The Raspberry Pi Foundation released today a new version of their Raspberry Pi Imager flashing utility that comes with an advanced options panel to let you change additional OS features.

Raspberry Pi Imager 1.6 is out now as the latest and greatest version of Raspberry Pi’s official flashing utility, which can be used on all major operating systems to write OS images designed for the tiny Raspberry Pi computer.

The biggest new feature in this release is the implementation of a hidden advanced options panel, which can only be accessed using a keyboard shortcut (Ctrl+Shift+X). This advanced options panel lets you control additional features for the operating system you’re about to flash on an SD card or SSD drive.

For example, you can disable overscan, enable SSH (Secure Shell), set a default hostname, configure Wi-Fi, or set locale settings like timezone and keyboard layout.

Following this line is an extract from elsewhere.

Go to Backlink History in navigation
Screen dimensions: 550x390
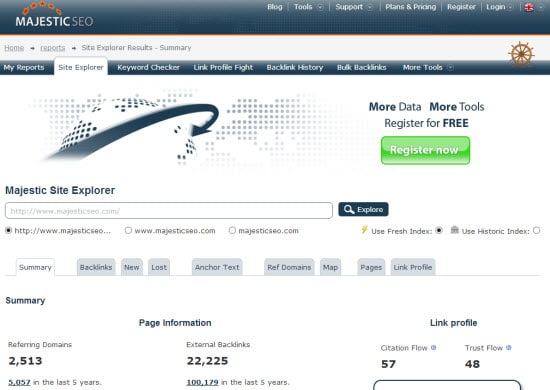pos(295,67)
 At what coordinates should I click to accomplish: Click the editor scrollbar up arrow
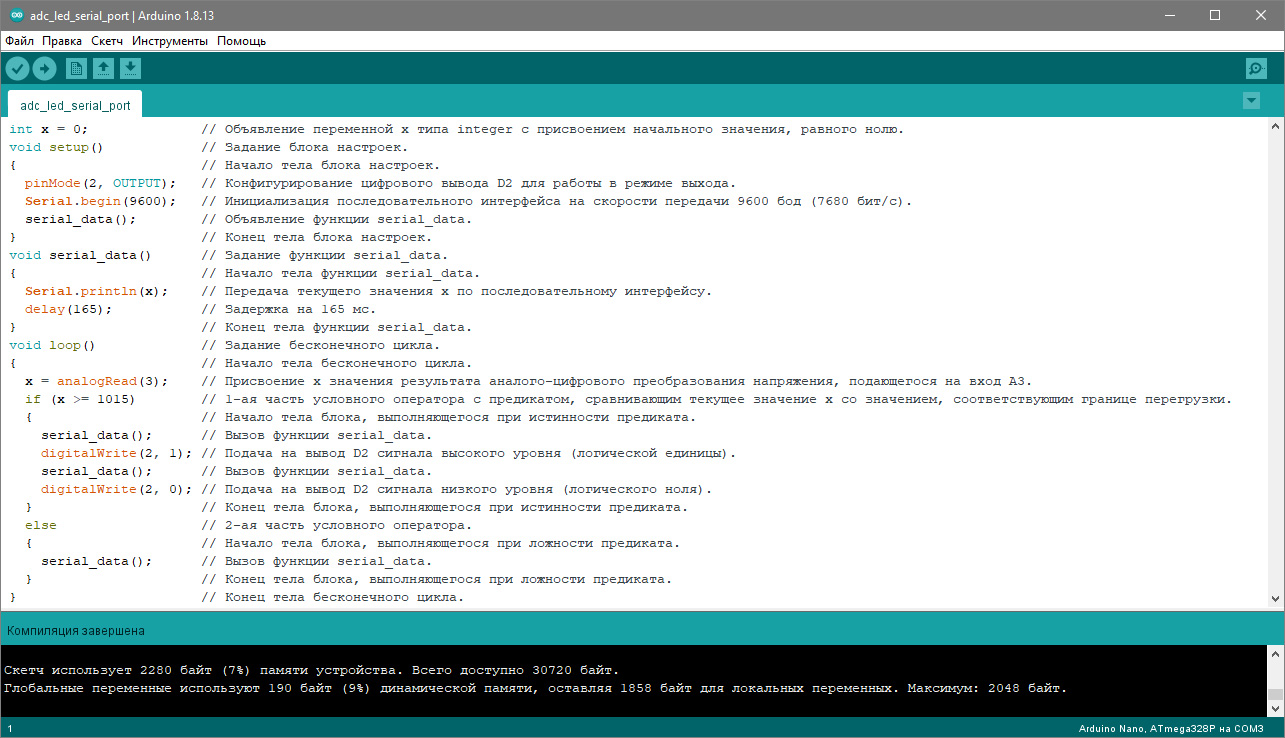click(x=1275, y=128)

You also have the option to opt in for using all of these advanced options for the current session or for future sessions.

In addition, the advanced options panel lets you enable a few options for the Raspberry Pi Imager itself, namely to play a sound and/or eject the media when the flashing process is finished, as well as to disable telemetry.

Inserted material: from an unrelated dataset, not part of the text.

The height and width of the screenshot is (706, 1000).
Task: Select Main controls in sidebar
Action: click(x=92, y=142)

“If you’d like to turn off telemetry, that’s fine; all it does is send a ping to the Raspberry Pi website that lets us create the statistics pages here,” said Raspberry Pi Foundation’s Chief Product Officer Gordon Hollingworth.

But that’s not all, as Raspberry Pi Imager 1.6 also improves support for Linux systems by fixing the “Client tried to set invalid geometry” error on Wayland sessions, adding support for filtering out ZRAM virtual devices in the drive selection, and allowing NVMe drives as the target drive.

The main user interface was change a bit too, and the “Choose SD Card” button is now called “Choose Storage” since Raspberry Pi Imager supports other media types. Other than that, the app now handles .ISO images better and comes with updated language translations.

You can download Raspberry Pi Imager 1.6 right now from the project’s GitHub page for Ubuntu/Debian, macOS, and Windows systems, or you can install it on your existing Raspberry Pi OS using the sudo apt install rpi-imager command in a terminal emulator, that if you use the official Raspbian repositories.

Update 29/03/21: Raspberry Pi Imager 1.6.1 is out now to improve support for Fedora Linux, add a workaround for cases when the tool is run in a sandboxed Linux environment where udisks2 reports the mount operation as being completed but it’s not yet available in the sandbox, as well as small improvements to the new Advanced options panel and updated translations.